Quote from: M forever on September 28, 2008, 08:38:44 PM
If someone orchestrates a piano piece, it doesn't automatically mean the he thinks it "needs" orchestrating. Maybe he simply thinks the musical material would make some nice orchestral music.
Agreed.
Mussorgsky's fame was established (in his lifetime too) at least as much by Boris Godunov as by the Pictures.
I would also point out that Ravel's Orchestration of Pictures came sort of late in the picture (1922?) By this point, Debussy had already been hugely influenced by Mussorgsky (and had already finished his career), and the ill-fated orchestration of Khovanschina by Ravel and Stravinsky had already taken place.
While the Ravel version (which I love) may have helped make Mussorgsky more known to the public, I'd say that in musical circles it was already a done deal.
Quote from: donwyn on September 26, 2008, 08:00:40 PM
I've heard it said the same fate befell the original piano version of Pictures: when the orchestration (the "improvement") was lifted away what remained was the rightful gem waiting to be "discovered".
This is how I see the work. More attractive in the piano scoring.
Part of the issue is whether what you're hearing from the pianist
is Mussorgsky's piano scoring. The Horowitz, for example, is notorious for introducing all kinds of deviations from the original score designed to make the piece sound more "effective."

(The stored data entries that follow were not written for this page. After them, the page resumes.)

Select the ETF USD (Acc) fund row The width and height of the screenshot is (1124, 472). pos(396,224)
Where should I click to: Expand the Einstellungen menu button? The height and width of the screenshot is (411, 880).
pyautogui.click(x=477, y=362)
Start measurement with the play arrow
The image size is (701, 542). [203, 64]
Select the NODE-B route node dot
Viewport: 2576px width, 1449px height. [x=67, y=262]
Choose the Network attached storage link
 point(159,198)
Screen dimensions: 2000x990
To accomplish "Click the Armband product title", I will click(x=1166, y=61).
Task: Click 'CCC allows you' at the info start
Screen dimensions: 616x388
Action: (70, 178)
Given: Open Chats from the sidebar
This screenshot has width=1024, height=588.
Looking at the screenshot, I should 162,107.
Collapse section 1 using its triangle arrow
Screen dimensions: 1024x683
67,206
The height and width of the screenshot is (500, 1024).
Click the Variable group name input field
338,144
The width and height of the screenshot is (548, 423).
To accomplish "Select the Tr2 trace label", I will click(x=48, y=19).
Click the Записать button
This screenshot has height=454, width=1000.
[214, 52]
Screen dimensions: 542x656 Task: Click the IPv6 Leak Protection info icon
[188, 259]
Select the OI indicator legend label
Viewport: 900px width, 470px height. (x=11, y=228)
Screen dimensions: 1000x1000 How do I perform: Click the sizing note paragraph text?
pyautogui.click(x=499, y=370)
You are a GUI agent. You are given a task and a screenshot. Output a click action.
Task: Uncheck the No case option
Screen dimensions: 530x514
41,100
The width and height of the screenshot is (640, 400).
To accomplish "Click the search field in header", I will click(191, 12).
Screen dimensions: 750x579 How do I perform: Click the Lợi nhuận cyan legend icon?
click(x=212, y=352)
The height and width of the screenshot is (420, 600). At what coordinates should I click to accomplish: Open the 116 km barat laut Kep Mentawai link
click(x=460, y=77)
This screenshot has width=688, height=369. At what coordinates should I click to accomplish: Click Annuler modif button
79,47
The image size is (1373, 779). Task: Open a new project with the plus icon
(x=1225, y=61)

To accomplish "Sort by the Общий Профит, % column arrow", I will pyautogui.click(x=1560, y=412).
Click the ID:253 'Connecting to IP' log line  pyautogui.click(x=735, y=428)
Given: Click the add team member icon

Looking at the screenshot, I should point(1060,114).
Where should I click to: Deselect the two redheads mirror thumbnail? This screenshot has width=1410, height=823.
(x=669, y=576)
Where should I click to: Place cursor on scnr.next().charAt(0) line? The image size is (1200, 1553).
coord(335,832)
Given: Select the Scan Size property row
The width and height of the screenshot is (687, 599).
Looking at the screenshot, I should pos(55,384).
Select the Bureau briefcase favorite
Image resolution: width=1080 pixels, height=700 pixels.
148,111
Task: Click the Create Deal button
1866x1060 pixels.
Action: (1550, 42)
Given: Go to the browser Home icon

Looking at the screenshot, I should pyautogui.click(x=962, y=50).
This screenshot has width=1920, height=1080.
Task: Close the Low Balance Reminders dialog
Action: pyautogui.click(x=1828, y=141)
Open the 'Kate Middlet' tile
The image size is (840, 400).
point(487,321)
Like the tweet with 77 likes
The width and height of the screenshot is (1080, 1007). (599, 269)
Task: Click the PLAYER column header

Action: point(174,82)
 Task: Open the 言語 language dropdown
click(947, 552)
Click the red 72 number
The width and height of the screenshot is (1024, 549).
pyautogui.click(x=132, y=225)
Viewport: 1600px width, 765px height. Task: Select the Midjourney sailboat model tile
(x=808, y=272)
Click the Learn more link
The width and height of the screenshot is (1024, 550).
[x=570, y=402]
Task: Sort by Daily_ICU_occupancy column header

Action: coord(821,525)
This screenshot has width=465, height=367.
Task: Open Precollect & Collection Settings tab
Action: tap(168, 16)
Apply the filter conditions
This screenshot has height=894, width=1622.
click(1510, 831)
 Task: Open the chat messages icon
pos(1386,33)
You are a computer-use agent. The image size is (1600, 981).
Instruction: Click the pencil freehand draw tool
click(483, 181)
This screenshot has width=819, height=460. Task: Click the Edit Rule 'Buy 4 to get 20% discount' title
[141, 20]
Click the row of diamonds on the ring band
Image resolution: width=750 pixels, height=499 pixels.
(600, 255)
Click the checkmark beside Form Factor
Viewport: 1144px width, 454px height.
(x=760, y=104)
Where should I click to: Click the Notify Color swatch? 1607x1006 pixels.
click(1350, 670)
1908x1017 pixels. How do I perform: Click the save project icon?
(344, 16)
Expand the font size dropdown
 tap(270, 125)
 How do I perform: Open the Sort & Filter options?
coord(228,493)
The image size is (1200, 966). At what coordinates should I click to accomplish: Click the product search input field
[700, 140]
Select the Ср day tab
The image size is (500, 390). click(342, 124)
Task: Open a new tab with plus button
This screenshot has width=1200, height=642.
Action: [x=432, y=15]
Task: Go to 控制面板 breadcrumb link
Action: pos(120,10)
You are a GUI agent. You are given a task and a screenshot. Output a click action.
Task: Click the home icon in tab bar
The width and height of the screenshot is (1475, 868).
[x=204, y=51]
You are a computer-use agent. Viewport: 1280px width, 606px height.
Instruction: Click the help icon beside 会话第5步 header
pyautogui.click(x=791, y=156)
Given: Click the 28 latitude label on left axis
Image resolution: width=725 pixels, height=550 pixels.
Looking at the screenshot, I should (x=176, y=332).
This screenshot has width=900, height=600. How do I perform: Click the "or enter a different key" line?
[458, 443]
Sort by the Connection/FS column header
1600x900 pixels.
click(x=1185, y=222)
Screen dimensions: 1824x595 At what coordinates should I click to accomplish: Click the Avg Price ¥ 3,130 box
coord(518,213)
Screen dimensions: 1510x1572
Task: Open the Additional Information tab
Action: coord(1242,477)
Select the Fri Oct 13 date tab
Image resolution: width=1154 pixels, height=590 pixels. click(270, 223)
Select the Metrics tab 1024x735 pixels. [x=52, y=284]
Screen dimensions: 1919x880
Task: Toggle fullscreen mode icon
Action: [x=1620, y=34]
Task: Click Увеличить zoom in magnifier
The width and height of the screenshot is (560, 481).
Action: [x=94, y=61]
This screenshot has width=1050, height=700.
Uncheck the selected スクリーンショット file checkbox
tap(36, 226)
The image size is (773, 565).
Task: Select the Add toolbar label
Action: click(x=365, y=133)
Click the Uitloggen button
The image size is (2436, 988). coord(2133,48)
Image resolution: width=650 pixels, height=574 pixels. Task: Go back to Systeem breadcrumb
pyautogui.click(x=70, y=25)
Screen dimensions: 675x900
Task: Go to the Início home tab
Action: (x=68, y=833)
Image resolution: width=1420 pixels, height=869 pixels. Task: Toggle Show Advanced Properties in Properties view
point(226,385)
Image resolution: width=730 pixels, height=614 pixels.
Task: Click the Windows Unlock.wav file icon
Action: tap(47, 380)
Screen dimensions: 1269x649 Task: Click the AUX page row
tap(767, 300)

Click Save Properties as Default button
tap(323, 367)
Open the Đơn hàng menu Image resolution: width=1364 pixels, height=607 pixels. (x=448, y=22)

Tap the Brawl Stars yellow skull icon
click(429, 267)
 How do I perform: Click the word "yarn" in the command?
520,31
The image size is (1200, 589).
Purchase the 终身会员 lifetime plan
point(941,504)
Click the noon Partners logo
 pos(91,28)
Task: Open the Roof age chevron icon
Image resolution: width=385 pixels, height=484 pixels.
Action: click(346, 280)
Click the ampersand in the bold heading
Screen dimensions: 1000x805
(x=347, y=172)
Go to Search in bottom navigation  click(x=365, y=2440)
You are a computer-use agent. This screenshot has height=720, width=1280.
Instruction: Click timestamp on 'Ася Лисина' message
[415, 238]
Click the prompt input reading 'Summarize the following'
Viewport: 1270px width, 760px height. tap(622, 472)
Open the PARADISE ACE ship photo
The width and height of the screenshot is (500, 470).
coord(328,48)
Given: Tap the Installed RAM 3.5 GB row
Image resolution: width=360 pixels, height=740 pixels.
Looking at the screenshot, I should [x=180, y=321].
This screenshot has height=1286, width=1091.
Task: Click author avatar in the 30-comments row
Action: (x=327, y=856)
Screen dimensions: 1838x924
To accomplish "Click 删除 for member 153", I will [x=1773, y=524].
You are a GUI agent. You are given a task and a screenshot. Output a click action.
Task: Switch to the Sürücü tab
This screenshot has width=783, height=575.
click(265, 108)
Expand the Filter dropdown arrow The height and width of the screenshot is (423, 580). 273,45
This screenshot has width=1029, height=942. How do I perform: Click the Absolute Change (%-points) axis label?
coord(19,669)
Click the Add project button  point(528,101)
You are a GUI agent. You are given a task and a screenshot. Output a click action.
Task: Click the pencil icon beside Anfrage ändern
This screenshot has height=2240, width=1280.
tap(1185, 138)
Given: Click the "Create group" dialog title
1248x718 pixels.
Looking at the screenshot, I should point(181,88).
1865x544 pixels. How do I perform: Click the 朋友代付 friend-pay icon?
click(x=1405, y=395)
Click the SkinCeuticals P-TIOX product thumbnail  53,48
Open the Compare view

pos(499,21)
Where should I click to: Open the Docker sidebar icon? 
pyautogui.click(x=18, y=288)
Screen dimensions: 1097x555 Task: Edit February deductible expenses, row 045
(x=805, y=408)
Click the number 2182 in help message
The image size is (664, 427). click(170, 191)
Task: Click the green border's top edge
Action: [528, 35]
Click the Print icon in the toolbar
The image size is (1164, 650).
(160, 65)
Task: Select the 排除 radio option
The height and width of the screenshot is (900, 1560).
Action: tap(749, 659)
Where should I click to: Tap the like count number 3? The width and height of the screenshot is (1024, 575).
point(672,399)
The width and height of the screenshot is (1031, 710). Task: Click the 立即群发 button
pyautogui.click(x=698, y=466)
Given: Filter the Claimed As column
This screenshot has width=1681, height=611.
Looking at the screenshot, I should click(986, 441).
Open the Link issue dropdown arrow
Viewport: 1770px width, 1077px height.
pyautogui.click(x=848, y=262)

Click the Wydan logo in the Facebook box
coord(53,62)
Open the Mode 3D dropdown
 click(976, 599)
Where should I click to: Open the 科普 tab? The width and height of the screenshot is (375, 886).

I think it also true the piano PaaE is both more difficult to play and less "effective" pianistically than many comparable pieces. I've been practicing the piece off and on for years, and when a long time ago I met David Bar-Illan following a stupendous performance, I brought up how he played the original without any Horowitzian embellishments. DB-I (paraphrasing from memory of course): "Yes, but the damned thing is that you work so hard on so many awkward passages, but as it's not obvious to the audience where the tough spots are, most listeners just don't know the difference."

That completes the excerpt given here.